Charge Transport in Pentacene-Graphene Nanojunctions

TL;DR

This study explores how the electronic properties of graphene, especially edge states, influence charge transport in pentacene-graphene nanojunctions, revealing the impact of molecular and chemical modifications on conductance.

Contribution

It provides a detailed analysis of charge transport mechanisms in pentacene-graphene nanojunctions using DFT and Landauer formalism, highlighting the role of graphene edge states and chemical modifications.

Findings

Edge states in zigzag graphene electrodes create additional transport channels.

Molecular linker groups and chemical substitutions significantly affect conductance.

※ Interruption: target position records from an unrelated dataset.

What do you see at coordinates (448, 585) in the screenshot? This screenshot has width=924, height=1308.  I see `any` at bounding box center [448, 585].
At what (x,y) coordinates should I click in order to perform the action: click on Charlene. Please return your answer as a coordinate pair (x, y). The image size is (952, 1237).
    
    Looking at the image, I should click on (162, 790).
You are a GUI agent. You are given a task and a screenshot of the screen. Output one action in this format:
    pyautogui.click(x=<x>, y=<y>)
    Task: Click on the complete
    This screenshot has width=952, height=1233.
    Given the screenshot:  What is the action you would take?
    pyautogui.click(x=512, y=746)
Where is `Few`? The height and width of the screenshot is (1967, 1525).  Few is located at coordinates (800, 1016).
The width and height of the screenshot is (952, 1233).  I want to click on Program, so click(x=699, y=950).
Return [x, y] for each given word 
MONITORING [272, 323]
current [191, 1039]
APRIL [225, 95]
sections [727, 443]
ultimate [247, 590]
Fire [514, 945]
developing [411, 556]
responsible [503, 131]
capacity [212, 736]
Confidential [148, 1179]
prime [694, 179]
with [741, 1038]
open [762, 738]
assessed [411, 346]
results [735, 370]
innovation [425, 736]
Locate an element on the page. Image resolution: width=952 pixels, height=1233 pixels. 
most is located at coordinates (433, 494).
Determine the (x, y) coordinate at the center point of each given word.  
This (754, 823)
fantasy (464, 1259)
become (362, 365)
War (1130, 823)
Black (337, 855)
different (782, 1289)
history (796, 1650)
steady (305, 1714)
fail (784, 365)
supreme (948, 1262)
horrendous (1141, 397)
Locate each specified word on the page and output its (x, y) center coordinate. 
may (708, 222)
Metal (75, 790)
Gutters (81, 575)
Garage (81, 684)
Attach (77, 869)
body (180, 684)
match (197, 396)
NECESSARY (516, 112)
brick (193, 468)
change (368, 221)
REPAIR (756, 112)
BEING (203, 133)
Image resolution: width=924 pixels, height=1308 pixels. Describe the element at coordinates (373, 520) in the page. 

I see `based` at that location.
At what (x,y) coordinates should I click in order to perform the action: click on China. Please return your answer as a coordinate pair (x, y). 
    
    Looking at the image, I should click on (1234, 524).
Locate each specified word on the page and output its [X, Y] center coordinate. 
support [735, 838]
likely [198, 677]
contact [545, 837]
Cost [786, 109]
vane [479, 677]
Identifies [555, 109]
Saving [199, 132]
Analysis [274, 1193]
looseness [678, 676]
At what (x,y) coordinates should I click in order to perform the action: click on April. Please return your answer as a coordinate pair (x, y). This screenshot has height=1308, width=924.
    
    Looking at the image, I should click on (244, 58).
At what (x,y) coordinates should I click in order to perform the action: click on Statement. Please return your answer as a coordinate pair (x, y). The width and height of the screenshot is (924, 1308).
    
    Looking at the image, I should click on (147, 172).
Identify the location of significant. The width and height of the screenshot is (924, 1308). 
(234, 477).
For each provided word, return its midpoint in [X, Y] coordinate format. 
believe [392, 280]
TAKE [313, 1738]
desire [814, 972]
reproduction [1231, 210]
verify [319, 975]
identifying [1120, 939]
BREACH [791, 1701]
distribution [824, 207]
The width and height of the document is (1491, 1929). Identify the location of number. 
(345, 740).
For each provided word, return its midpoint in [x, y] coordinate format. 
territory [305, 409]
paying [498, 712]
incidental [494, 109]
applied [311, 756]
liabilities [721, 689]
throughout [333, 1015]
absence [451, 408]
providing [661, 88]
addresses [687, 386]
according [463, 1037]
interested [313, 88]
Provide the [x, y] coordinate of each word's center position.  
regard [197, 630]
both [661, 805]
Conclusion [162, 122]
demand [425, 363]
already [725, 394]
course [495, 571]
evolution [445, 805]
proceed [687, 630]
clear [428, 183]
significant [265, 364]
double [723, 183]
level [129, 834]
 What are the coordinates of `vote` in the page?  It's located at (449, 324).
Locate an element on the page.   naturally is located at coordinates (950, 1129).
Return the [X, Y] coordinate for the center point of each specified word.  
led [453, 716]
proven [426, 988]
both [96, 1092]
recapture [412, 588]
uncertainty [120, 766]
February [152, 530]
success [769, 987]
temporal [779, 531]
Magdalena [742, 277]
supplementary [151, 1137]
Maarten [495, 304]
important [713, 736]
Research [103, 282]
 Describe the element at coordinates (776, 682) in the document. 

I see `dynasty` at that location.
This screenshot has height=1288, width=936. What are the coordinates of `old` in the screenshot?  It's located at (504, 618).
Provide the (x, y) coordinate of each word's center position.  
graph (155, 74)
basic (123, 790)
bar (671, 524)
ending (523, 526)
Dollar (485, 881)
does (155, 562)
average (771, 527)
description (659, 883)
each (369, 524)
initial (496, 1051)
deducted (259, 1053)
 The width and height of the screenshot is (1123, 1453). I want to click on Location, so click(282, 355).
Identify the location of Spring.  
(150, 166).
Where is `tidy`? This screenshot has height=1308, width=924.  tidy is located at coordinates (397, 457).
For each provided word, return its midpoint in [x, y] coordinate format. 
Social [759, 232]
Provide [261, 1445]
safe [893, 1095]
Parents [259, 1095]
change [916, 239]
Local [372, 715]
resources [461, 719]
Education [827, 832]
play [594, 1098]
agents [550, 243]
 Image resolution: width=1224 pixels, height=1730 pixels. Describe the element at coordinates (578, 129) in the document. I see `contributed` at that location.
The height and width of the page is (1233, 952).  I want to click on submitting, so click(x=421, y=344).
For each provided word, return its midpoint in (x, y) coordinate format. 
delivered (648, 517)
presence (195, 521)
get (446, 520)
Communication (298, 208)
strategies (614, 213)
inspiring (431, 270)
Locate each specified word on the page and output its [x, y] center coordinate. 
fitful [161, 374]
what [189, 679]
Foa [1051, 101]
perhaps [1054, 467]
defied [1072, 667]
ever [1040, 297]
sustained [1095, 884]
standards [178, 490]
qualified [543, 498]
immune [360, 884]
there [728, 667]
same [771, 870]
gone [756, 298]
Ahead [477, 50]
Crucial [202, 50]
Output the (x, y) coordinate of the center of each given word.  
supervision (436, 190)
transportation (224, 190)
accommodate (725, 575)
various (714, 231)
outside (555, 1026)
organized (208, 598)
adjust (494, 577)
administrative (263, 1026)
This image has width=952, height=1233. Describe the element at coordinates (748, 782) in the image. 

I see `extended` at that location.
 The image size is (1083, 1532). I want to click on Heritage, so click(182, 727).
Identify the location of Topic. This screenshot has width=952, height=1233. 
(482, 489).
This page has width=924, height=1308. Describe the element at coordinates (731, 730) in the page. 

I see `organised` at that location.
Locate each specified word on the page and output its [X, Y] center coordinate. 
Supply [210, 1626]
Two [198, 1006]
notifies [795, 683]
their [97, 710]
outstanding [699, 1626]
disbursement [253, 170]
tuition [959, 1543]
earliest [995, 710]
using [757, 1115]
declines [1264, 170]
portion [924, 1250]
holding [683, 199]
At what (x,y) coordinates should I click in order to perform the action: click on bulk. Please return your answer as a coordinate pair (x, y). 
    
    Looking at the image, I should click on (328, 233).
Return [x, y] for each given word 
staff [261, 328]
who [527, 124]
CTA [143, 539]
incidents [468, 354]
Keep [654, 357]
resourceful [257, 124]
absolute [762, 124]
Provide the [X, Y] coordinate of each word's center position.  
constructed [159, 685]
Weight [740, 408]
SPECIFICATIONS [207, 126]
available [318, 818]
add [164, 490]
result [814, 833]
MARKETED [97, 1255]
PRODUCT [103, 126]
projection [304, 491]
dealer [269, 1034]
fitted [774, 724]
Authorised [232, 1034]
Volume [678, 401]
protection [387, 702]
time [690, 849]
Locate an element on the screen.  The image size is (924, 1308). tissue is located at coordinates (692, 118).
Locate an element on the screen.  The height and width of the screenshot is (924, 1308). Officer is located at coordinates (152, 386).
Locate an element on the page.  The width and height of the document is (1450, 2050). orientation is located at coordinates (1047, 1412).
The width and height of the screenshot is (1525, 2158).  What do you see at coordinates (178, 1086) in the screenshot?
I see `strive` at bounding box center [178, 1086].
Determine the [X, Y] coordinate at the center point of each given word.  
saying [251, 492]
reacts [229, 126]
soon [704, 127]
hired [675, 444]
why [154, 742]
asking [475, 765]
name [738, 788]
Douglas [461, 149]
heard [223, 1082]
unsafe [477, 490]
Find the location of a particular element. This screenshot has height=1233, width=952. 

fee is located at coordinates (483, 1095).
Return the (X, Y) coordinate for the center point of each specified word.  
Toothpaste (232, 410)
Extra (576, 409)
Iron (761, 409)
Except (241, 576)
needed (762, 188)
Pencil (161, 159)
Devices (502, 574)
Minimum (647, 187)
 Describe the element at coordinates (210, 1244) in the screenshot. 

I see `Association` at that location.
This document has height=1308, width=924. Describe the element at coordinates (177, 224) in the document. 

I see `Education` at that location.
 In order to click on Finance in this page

Transport properties are sensitive to molecule-lead coupling and energy level alignment.

Abstract

We investigate charge transport in pentacene-graphene nanojunctions employing density functional theory (DFT) electronic structure calculations and the Landauer transport formalism. The results show that the unique electronic properties of graphene strongly influence the transport in the nanojunctions. In particular, edge states in graphene electrodes with zigzag termination result in additional transport channels close to the Fermi energy which deeply affects the conductance at small bias voltages. Investigating different linker groups as well as chemical substitution, we demonstrate how the transport properties are furthermore influenced by the molecule-lead coupling and the energy level lineup.